En la dialéctica histórica, toda obra integra su pre-historia junto a su post-historia; y una post-historia en virtud de la cual su pre-historia se vuelve cognoscible en tanto implicada en un cambio constante. Pues las obras enseñan cómo su función es capaz de sobrevivir a su creador, de dejar atrás sus intenciones; cómo la recepción por sus contemporáneos es un componente del efecto que la obra de arte hoy provoca aún sobre nosotros, y cómo dicho efecto se basa en el encuentro no sólo con ella, sino también con la historia que la ha hecho llegar a nuestros días.
Ese parentesco suprahistórico que se da entre las lenguas se basa en que cada una, en su conjunto, se refiere a lo mismo, lo cual no está al alcance de ninguna, sino sólo de la totalidad de sus intenciones que son complementarias entre sí: a saber, al lenguaje puro.

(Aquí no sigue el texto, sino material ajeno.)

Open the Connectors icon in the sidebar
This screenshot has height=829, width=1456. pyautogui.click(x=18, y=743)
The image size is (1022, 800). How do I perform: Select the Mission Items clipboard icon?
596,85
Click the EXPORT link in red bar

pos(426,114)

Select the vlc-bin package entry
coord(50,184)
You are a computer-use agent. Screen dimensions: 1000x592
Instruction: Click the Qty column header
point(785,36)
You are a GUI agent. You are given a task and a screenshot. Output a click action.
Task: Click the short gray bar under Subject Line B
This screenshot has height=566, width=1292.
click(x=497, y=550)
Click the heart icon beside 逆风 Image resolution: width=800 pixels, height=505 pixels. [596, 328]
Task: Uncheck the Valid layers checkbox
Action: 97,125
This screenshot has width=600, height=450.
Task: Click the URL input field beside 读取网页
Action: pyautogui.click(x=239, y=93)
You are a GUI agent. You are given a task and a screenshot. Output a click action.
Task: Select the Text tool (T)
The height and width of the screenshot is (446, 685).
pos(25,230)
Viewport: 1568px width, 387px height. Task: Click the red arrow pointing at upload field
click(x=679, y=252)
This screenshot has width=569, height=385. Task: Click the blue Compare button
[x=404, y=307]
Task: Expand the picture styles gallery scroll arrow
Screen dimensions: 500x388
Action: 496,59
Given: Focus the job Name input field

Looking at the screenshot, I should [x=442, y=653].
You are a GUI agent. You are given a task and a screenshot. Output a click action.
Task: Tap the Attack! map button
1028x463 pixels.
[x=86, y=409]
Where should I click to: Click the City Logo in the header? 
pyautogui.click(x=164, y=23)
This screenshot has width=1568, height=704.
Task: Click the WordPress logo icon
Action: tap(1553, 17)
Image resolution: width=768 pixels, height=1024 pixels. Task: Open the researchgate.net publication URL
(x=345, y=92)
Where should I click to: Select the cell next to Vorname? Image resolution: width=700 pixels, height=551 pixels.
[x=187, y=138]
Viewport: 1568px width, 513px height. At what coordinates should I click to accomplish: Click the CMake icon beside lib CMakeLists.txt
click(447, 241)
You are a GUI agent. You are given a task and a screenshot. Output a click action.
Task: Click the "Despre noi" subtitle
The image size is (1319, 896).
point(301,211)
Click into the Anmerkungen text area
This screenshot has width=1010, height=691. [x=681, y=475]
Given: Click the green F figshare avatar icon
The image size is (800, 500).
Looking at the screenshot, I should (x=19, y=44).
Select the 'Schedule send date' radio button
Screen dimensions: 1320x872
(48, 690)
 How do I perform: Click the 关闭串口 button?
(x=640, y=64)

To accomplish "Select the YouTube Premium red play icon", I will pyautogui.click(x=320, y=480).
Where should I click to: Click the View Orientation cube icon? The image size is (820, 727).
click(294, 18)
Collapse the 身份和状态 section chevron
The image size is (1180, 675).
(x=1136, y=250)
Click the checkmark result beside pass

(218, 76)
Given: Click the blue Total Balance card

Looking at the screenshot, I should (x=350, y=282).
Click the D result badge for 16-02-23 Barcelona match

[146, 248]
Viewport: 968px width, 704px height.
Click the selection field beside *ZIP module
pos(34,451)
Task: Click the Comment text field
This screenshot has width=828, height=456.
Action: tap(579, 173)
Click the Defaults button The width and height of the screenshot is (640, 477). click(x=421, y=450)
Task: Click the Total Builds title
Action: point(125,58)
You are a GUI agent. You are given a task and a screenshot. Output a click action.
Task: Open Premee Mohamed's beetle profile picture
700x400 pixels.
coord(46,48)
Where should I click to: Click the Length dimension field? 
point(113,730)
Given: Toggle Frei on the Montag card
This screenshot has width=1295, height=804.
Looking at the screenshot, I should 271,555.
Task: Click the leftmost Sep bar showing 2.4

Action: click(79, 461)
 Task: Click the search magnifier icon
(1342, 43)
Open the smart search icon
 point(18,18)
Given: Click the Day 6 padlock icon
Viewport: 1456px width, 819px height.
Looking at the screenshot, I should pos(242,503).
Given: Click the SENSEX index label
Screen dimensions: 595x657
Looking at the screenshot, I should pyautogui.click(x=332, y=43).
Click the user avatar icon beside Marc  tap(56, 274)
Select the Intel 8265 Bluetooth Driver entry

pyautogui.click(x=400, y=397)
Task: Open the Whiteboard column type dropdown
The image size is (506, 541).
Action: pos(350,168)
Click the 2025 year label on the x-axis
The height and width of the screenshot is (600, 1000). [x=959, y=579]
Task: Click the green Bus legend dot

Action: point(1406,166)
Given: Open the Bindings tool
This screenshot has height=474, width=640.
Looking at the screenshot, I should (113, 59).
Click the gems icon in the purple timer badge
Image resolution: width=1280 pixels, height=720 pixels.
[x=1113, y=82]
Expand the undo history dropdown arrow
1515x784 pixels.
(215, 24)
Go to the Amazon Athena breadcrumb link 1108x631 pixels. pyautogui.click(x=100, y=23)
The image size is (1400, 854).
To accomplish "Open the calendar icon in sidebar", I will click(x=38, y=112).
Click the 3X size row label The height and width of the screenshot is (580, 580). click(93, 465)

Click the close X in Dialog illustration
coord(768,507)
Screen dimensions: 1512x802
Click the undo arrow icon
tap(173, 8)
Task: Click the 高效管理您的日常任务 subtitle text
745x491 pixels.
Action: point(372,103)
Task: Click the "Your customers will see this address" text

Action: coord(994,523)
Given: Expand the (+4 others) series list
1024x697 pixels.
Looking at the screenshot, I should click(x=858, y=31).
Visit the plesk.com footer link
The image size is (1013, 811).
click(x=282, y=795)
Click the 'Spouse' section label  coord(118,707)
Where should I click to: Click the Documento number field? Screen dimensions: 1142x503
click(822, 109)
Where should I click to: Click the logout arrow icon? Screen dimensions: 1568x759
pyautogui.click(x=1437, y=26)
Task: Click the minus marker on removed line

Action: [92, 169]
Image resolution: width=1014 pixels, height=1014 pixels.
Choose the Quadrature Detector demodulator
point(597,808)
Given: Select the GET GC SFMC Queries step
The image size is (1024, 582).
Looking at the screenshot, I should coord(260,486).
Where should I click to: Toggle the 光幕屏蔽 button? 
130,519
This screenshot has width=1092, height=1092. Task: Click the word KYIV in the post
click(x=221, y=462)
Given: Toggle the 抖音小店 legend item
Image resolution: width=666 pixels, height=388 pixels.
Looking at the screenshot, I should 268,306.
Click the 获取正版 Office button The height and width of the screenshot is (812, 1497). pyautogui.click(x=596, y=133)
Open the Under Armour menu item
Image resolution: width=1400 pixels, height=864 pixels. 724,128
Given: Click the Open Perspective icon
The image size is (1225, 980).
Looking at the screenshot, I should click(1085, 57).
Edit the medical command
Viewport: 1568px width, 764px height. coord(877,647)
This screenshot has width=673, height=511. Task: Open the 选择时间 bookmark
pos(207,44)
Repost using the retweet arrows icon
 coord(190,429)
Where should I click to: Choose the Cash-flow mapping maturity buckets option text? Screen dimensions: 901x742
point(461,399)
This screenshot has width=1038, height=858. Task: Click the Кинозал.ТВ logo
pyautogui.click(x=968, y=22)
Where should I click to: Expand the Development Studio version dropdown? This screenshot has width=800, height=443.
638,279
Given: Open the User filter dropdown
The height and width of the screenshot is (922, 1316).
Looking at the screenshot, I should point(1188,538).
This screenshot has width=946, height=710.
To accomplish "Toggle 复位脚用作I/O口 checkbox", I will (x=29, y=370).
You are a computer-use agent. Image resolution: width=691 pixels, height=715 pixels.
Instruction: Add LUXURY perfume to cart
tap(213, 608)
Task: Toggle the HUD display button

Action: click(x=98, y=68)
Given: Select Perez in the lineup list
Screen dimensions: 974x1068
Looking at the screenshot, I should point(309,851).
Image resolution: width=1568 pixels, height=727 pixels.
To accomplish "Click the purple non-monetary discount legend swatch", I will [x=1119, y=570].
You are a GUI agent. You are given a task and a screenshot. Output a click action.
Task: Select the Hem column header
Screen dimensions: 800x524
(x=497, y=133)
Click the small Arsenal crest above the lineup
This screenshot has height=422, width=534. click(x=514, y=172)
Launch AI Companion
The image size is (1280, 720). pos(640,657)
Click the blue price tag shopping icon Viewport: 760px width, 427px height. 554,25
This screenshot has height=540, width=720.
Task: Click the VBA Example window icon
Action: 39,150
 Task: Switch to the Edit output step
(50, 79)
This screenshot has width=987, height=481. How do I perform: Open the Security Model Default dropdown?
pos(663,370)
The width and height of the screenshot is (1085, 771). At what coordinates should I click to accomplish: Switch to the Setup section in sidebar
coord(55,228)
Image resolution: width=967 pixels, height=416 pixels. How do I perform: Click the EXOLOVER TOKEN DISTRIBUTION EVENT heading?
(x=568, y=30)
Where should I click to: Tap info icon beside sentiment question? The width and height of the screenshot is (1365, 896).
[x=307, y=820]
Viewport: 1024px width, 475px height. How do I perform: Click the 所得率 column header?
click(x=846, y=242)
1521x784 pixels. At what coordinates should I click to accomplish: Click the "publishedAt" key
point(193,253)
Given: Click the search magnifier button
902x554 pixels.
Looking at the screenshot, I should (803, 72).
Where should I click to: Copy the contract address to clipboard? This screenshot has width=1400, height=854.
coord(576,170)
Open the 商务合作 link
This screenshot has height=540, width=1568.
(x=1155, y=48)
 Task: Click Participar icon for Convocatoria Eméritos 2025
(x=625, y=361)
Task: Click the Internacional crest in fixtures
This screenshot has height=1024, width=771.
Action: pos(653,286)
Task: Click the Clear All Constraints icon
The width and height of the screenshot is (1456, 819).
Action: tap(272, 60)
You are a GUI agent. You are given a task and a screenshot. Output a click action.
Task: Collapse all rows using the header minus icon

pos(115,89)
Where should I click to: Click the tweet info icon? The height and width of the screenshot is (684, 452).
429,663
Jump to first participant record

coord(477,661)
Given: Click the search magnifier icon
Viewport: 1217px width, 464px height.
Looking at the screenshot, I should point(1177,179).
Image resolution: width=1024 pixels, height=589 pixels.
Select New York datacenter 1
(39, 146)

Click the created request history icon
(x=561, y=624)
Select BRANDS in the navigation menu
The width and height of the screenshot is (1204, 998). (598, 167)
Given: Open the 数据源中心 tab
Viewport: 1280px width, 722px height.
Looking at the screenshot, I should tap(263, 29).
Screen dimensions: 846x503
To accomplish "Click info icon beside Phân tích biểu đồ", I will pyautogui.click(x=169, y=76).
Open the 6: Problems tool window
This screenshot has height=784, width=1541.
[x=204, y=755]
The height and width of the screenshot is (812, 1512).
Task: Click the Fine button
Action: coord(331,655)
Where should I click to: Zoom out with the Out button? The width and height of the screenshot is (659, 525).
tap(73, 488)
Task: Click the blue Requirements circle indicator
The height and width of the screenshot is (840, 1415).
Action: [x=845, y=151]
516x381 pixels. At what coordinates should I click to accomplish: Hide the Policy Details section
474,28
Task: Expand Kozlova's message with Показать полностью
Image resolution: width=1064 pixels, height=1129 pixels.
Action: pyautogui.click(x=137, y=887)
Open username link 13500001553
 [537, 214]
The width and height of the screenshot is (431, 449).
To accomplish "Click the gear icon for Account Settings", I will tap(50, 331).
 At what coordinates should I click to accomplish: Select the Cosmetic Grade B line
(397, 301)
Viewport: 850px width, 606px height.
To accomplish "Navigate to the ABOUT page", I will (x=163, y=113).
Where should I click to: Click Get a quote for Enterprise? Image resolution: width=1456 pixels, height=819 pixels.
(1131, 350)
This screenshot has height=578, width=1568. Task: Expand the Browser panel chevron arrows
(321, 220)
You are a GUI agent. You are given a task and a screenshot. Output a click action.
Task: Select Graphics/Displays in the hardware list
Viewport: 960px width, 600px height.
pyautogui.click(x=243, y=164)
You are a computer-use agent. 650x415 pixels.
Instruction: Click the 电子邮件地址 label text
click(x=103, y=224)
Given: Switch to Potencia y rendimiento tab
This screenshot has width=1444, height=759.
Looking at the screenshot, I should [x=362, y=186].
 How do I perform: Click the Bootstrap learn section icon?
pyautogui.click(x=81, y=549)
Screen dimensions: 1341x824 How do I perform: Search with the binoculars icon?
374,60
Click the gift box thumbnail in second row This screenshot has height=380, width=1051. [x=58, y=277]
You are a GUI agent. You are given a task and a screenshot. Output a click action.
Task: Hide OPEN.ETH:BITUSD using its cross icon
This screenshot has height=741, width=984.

En el lenguaje puro –ése que ya a nada se refiere y que no expresa nada, sino que es la palabra tan creativa como inexpresiva a que todas las lenguas se refieren–, comunicación, sentido e intención alcanzan una capa en la que, al fin, se encuentran destinados a borrarse. Desde aquí se confirma la libertad de la traducción como derecho nuevo y superior. Porque no existe gracias al sentido que corresponde a la comunicación, emancipar del cual es la tarea que a la fidelidad le corresponde.